= Problem to solve =
Write out every line from the listing below where the string "computer" is found.

──────────────────────────────

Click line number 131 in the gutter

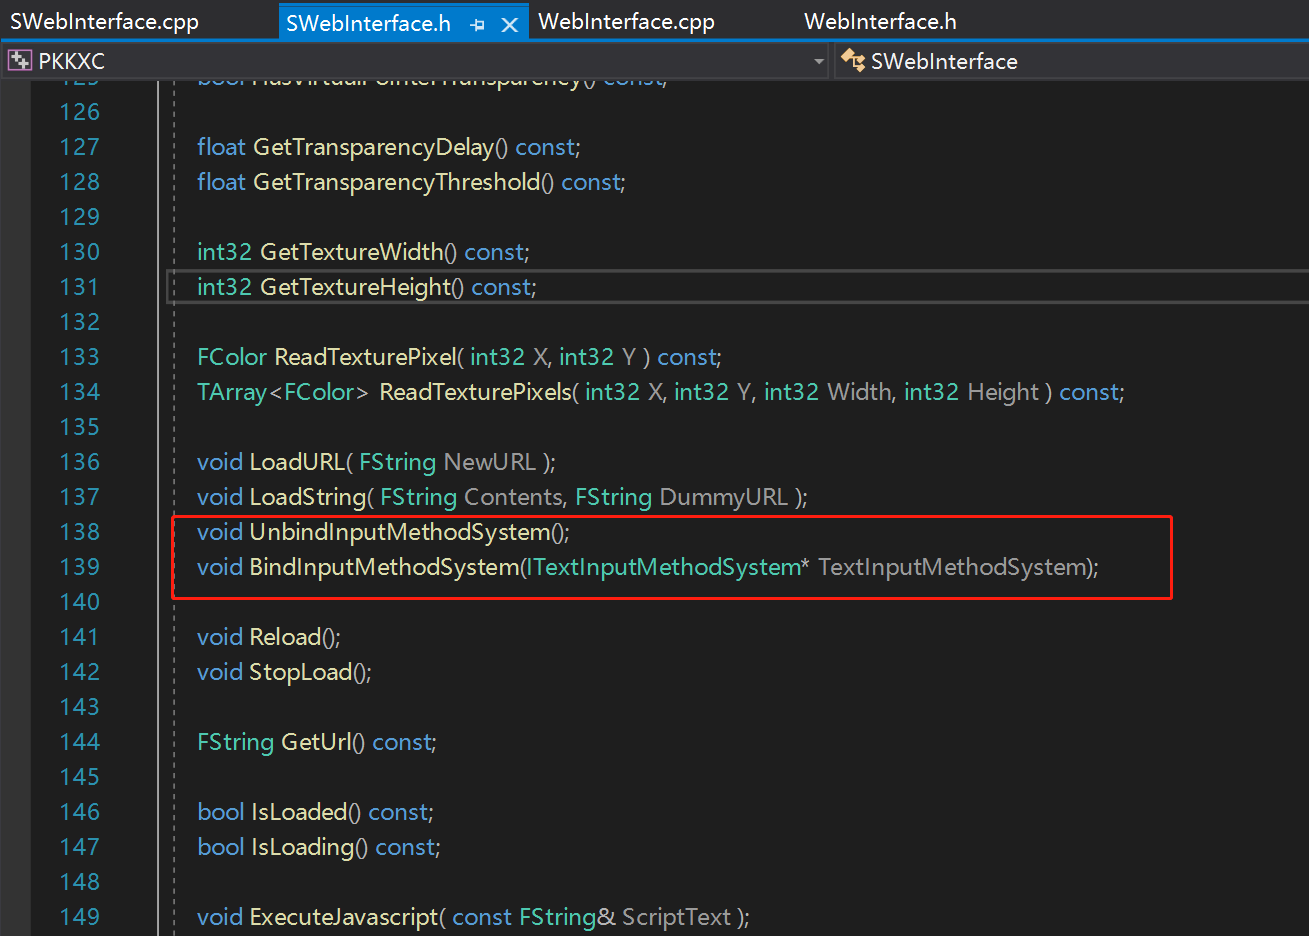tap(80, 287)

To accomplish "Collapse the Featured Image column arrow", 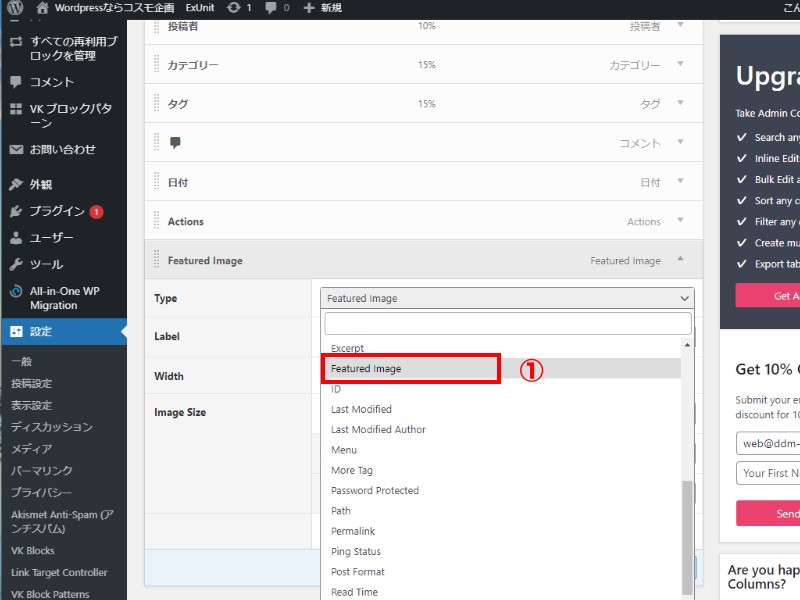I will [x=680, y=259].
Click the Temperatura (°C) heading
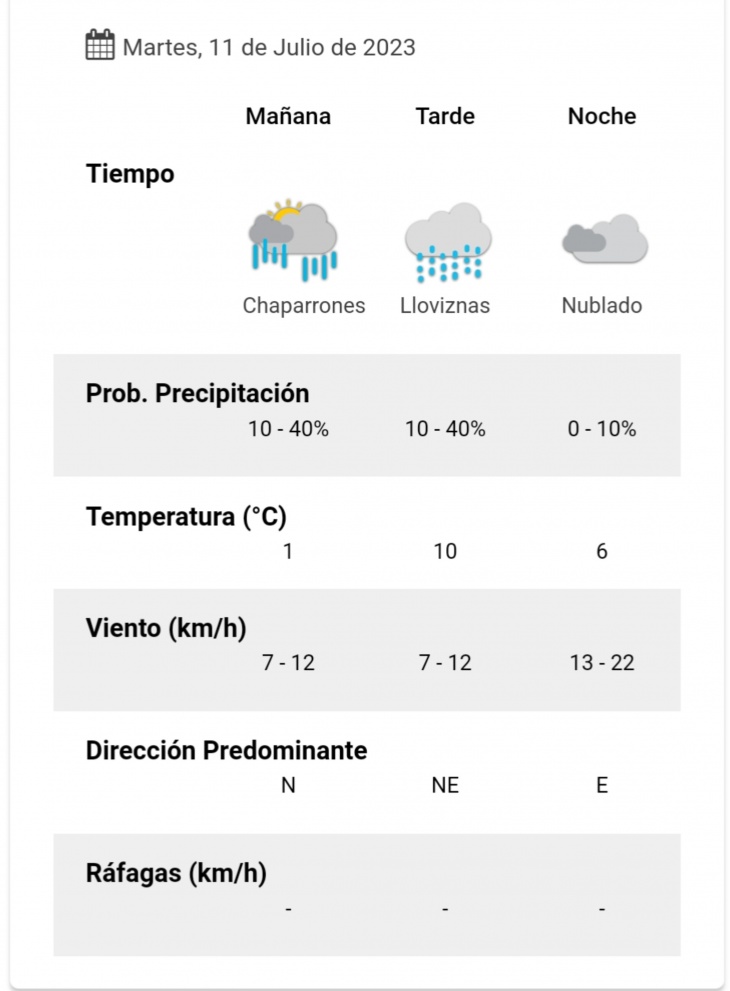Viewport: 730px width, 991px height. (x=186, y=516)
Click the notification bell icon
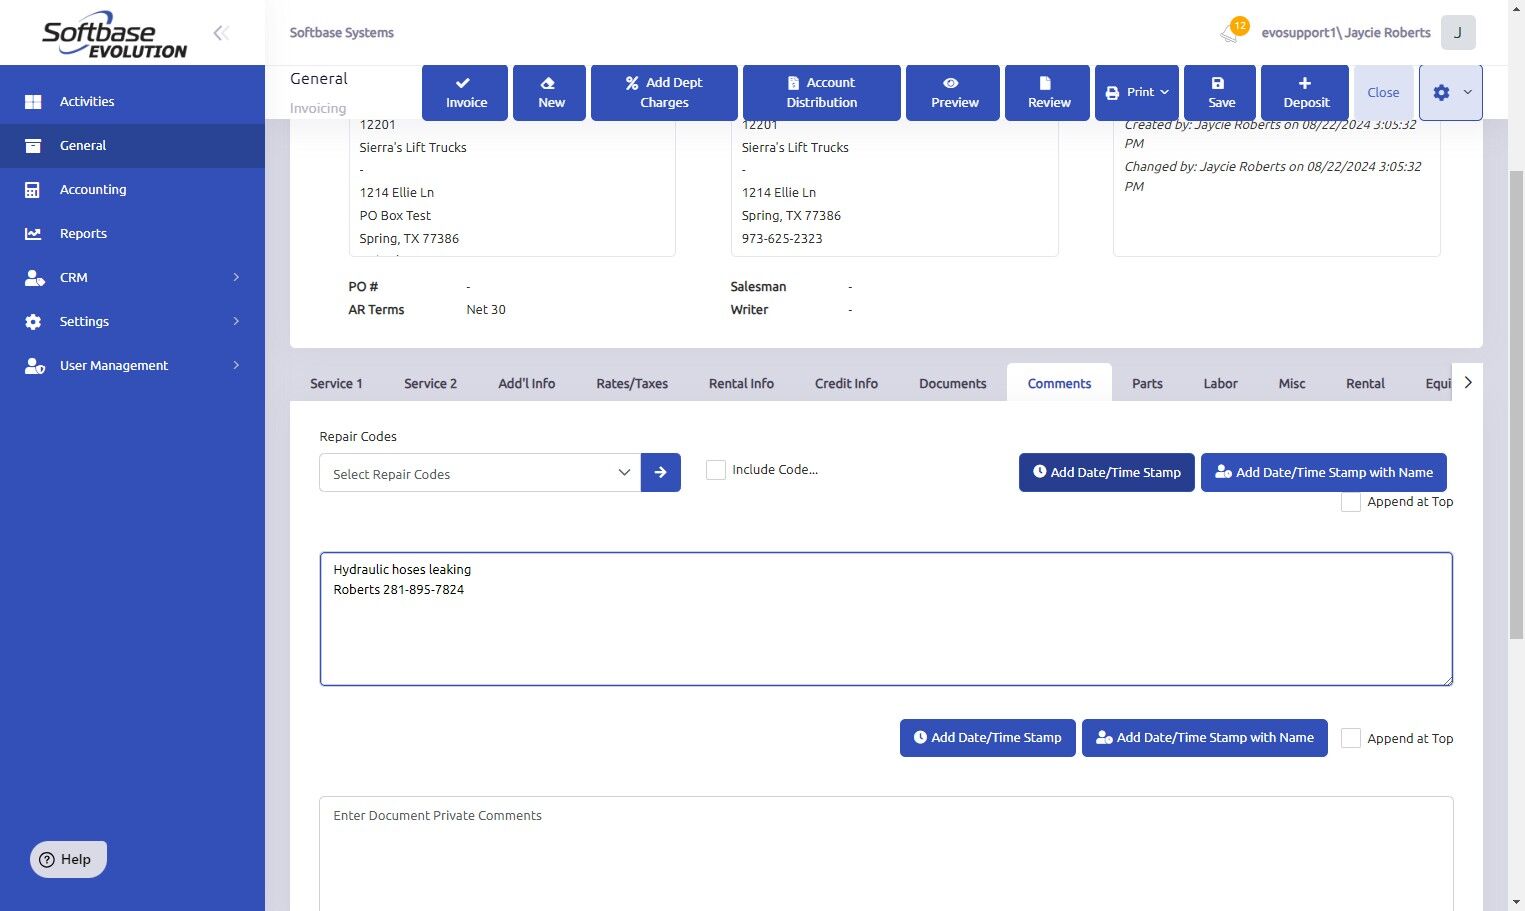 click(x=1230, y=33)
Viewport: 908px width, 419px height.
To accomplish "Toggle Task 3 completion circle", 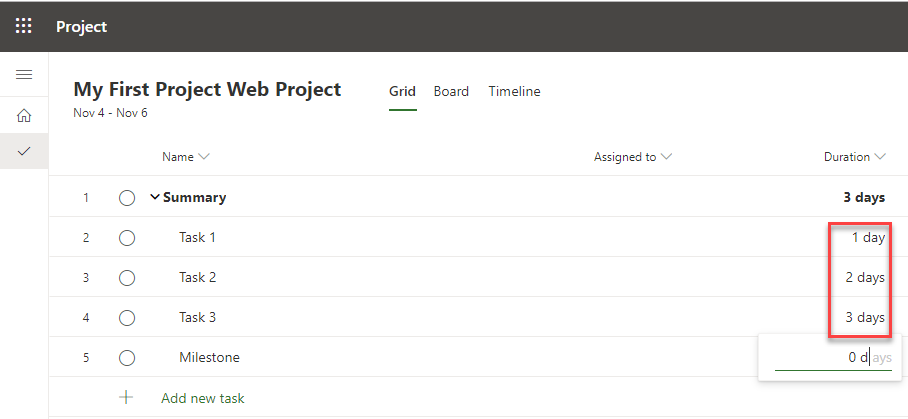I will pyautogui.click(x=127, y=318).
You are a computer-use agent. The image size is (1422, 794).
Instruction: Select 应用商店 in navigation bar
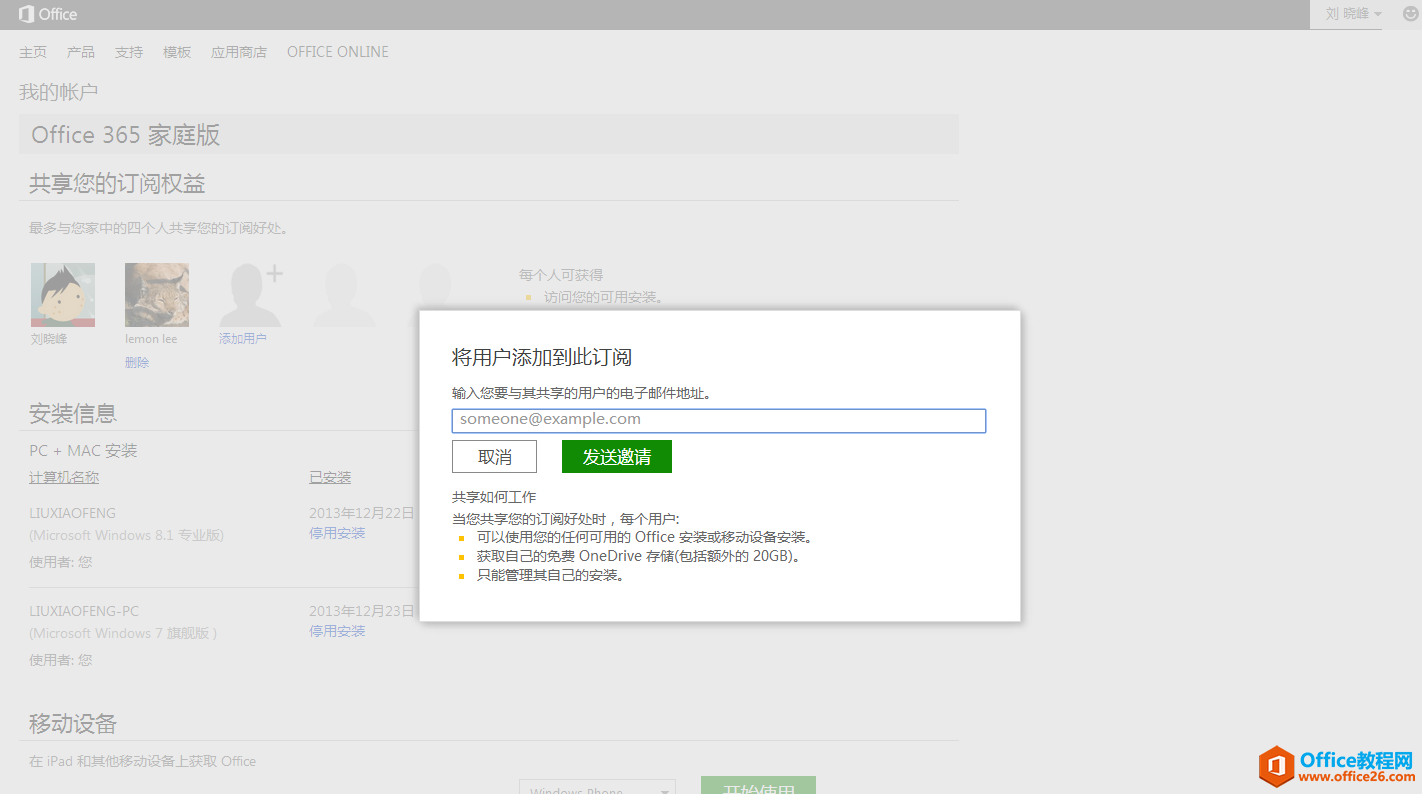tap(239, 52)
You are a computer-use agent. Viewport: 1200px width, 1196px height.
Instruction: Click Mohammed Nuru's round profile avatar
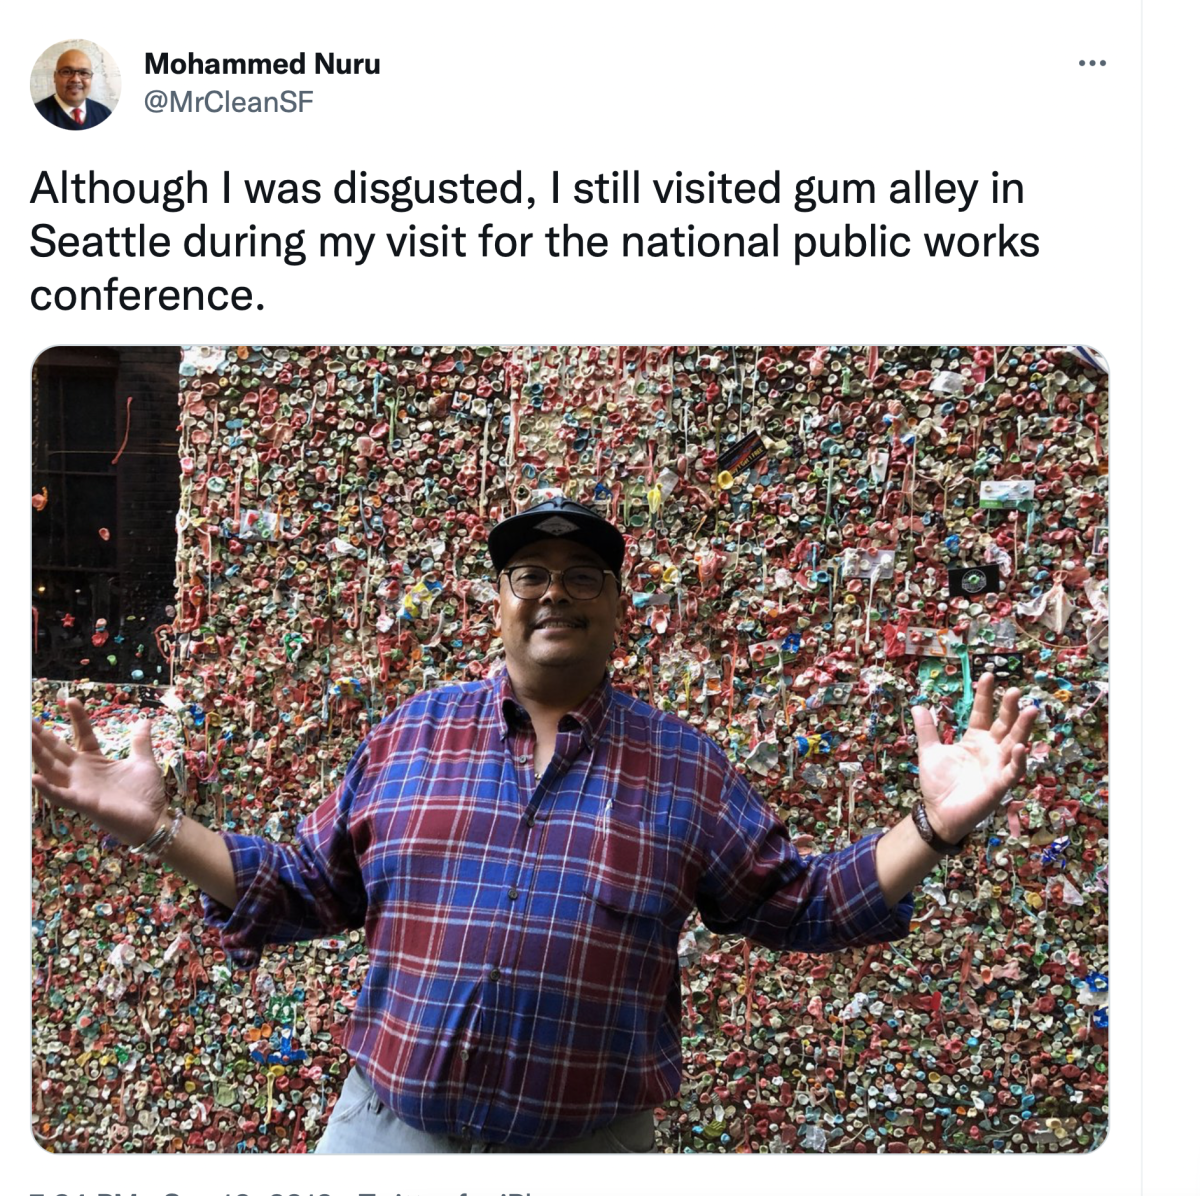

──────────────────────────────

= Result of this task =
You are a computer-use agent. The image size is (1422, 794).
You are a computer-use agent. Viewport: 1200px width, 1196px height.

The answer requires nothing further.